Opinion
Docket No. 3283.
March 4, 1940.
APPEAL from an order of the Superior Court of Los Angeles County denying motion to vacate a judgment of conviction of robbery. Thomas L. Ambrose, Judge. Affirmed.
The facts are stated in the opinion of the court.
Alexander L. Oster for Appellant.
Earl Warren, Attorney-General, and L.G. Campbell, Deputy Attorney-General, for Respondent.

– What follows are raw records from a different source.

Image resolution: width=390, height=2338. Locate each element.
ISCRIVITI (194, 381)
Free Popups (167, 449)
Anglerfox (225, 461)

In an amended information appellant was accused of the crime of robbery with the further charge that at the time of the commission of the offense he was armed with a deadly weapon. He entered a plea of guilty to the charge of robbery but denied that he was armed with a deadly weapon. At a hearing conducted June 27, 1939, the court found that appellant was armed as charged in the information and that the crime was robbery in the first degree. Appellant was thereupon sentenced to the penitentiary. On August 18, 1939, appellant presented a motion to vacate the judgment and to permit him to enter a plea of not guilty upon the ground that the plea previously entered was not free and voluntary but was induced by threats and promises of leniency on the part of the arresting officers. He made the motion upon the further ground that the amended information had been filed without an order of court permitting it to be filed. The present appeal is taken from the order denying this motion.
[1] Appellant's contention that his plea of guilty had been induced by threats and promises of leniency is based upon his own affidavit in which he outlines certain statements alleged to have been made by the arresting officers. To offset the statements contained in appellant's affidavit the prosecution presented affidavits by three police officers in which the officers denied they had made the statements set forth in appellant's affidavit. Early in the proceedings appellant entered a plea of not guilty and later obtained permission of the court to withdraw such plea and enter a plea of guilty. At that time the court carefully examined appellant, who then stated that the plea was entered voluntarily and that no promises of leniency had been given.
A motion to vacate a judgment upon the grounds relied upon by appellant is directed to the sound discretion of the trial court and a reviewing court may not disturb the order of the trial court unless there has been an abuse of discretion. ( People v. Toledo, 111 Cal.App. 204 [ 295 P. 353].) No abuse of discretion has been shown in the present case.
[2] Appellant is not in position to complain of the alleged error in the proceedings in the filing of the amended information without the consent of the court. The first matter appearing in the clerk's transcript is the amended information, followed by the proceedings taking place after it was filed. Appellant did not request that the original information be set forth in the record, and it does not affirmatively appear from the record whether permission to file the amended information had been formally given. It was appellant's duty to supply this court with a record which would show prejudicial error if any in fact existed. This he has failed to do. [3] Moreover, at the time appellant entered his plea to the amended information the plea which he had entered to the original information had been withdrawn with the consent of the court. It is provided in section 1008 of the Penal Code that an "information may be amended by the district attorney without leave of court, at any time before the defendant pleads". Since appellant had withdrawn the plea earlier entered the district attorney had the right to file an amended information without leave of court at any time after the withdrawal of such plea and until the entry of another plea. Even if the amended information had been filed without leave of court and before appellant had withdrawn his plea of not guilty to the original information, it is manifest that appellant could suffer no prejudice because of his arraignment on the instrument then on file instead of on a similar instrument bearing a later filing date.
The order is affirmed.
Moore, P.J., and McComb, J., concurred.